◆ **What the task requires**
Arrange every line of the listing below as a numbered list, omitting any blank lines.

Source data
━━━━━━━━
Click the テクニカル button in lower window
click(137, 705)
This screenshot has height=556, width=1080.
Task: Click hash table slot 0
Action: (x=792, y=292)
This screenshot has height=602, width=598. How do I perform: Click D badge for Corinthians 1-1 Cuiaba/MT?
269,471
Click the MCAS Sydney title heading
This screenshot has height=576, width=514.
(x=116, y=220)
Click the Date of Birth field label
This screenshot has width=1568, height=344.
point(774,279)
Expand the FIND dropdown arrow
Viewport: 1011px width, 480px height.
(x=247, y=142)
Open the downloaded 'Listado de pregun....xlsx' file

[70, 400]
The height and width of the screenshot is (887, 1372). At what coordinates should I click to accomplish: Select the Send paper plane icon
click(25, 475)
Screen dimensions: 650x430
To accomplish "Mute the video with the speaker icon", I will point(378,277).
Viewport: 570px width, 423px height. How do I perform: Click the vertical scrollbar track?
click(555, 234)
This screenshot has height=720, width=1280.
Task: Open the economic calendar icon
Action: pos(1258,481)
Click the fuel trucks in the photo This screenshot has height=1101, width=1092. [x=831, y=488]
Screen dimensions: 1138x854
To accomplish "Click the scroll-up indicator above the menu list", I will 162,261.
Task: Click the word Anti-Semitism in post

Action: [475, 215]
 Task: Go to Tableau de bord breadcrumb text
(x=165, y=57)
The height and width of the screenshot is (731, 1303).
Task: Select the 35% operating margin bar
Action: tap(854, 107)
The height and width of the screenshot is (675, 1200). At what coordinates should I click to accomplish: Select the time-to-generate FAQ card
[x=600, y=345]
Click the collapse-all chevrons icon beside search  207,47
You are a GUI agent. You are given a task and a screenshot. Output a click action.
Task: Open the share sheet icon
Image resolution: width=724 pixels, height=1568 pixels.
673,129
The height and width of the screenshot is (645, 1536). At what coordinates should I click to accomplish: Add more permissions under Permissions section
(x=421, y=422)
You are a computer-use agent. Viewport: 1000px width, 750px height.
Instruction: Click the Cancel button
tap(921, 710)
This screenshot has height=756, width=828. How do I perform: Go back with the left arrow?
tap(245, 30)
━━━━━━━━
◆ **Worked answer**
1. Click the テクニカル button in lower window
2. click(137, 705)
3. This screenshot has height=556, width=1080.
4. Task: Click hash table slot 0
5. Action: (x=792, y=292)
6. This screenshot has height=602, width=598. How do I perform: Click D badge for Corinthians 1-1 Cuiaba/MT?
7. 269,471
8. Click the MCAS Sydney title heading
9. This screenshot has height=576, width=514.
10. (x=116, y=220)
11. Click the Date of Birth field label
12. This screenshot has width=1568, height=344.
13. point(774,279)
14. Expand the FIND dropdown arrow
15. Viewport: 1011px width, 480px height.
16. (x=247, y=142)
17. Open the downloaded 'Listado de pregun....xlsx' file
18. [70, 400]
19. The height and width of the screenshot is (887, 1372). At what coordinates should I click to accomplish: Select the Send paper plane icon
20. click(25, 475)
21. Screen dimensions: 650x430
22. To accomplish "Mute the video with the speaker icon", I will point(378,277).
23. Viewport: 570px width, 423px height. How do I perform: Click the vertical scrollbar track?
24. click(555, 234)
25. This screenshot has height=720, width=1280.
26. Task: Open the economic calendar icon
27. Action: pos(1258,481)
28. Click the fuel trucks in the photo This screenshot has height=1101, width=1092. [x=831, y=488]
29. Screen dimensions: 1138x854
30. To accomplish "Click the scroll-up indicator above the menu list", I will 162,261.
31. Task: Click the word Anti-Semitism in post
32. Action: [475, 215]
33.  Task: Go to Tableau de bord breadcrumb text
34. (x=165, y=57)
35. The height and width of the screenshot is (731, 1303).
36. Task: Select the 35% operating margin bar
37. Action: tap(854, 107)
38. The height and width of the screenshot is (675, 1200). At what coordinates should I click to accomplish: Select the time-to-generate FAQ card
39. [x=600, y=345]
40. Click the collapse-all chevrons icon beside search  207,47
41. You are a GUI agent. You are given a task and a screenshot. Output a click action.
42. Task: Open the share sheet icon
43. Image resolution: width=724 pixels, height=1568 pixels.
44. 673,129
45. The height and width of the screenshot is (645, 1536). At what coordinates should I click to accomplish: Add more permissions under Permissions section
46. (x=421, y=422)
47. You are a computer-use agent. Viewport: 1000px width, 750px height.
48. Instruction: Click the Cancel button
49. tap(921, 710)
50. This screenshot has height=756, width=828. How do I perform: Go back with the left arrow?
51. tap(245, 30)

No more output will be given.